● Exercise
Retype the whole listing, please, keeping every line exact and dropping the pictures.

● Data supplied

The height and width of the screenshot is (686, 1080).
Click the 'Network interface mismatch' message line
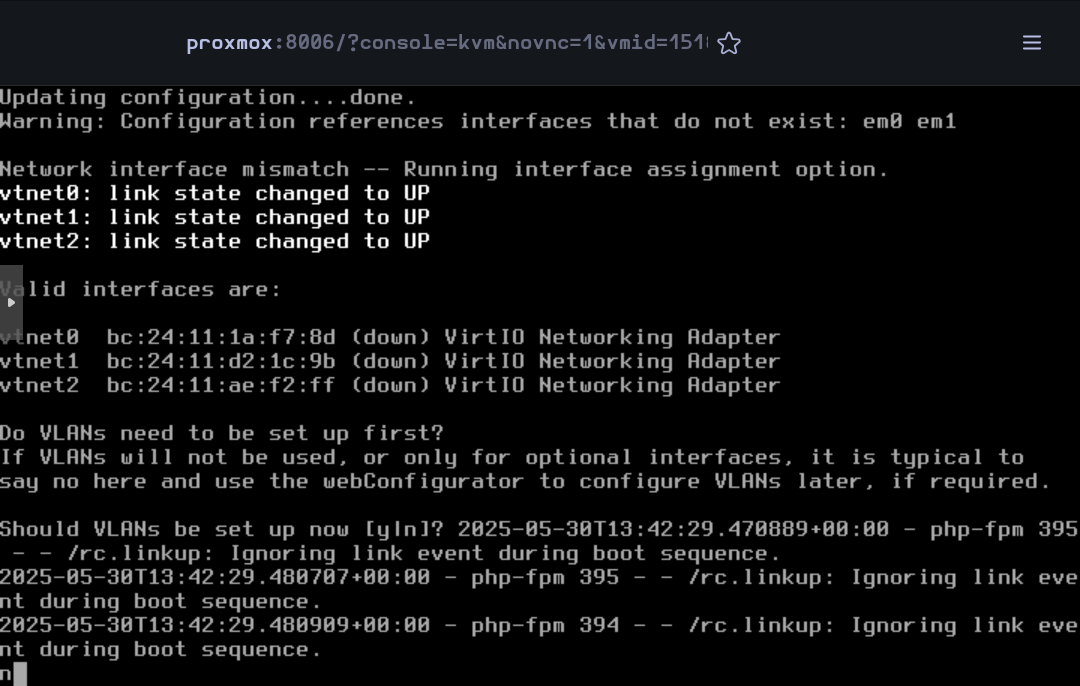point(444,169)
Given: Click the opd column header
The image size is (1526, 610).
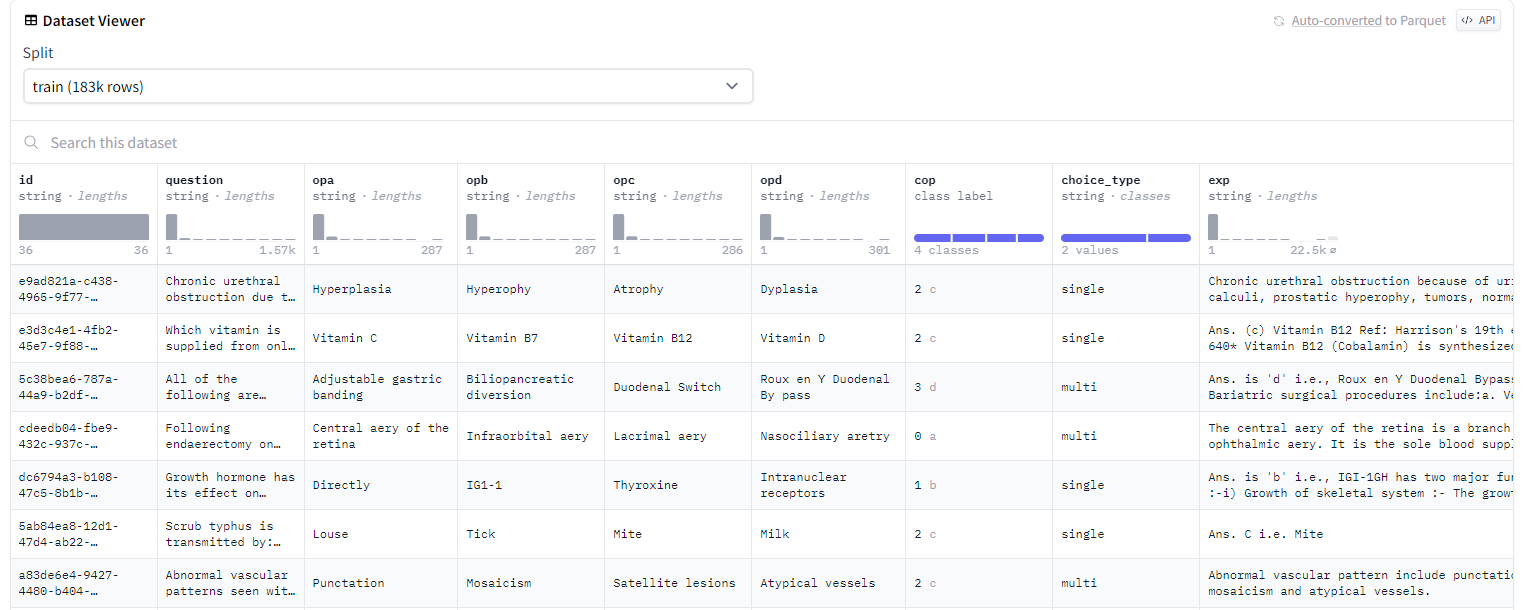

● Output of the exercise
The height and width of the screenshot is (686, 1080).
Click the 'Network interface mismatch' message line
point(444,169)
Given: Click the opd column header
The image size is (1526, 610).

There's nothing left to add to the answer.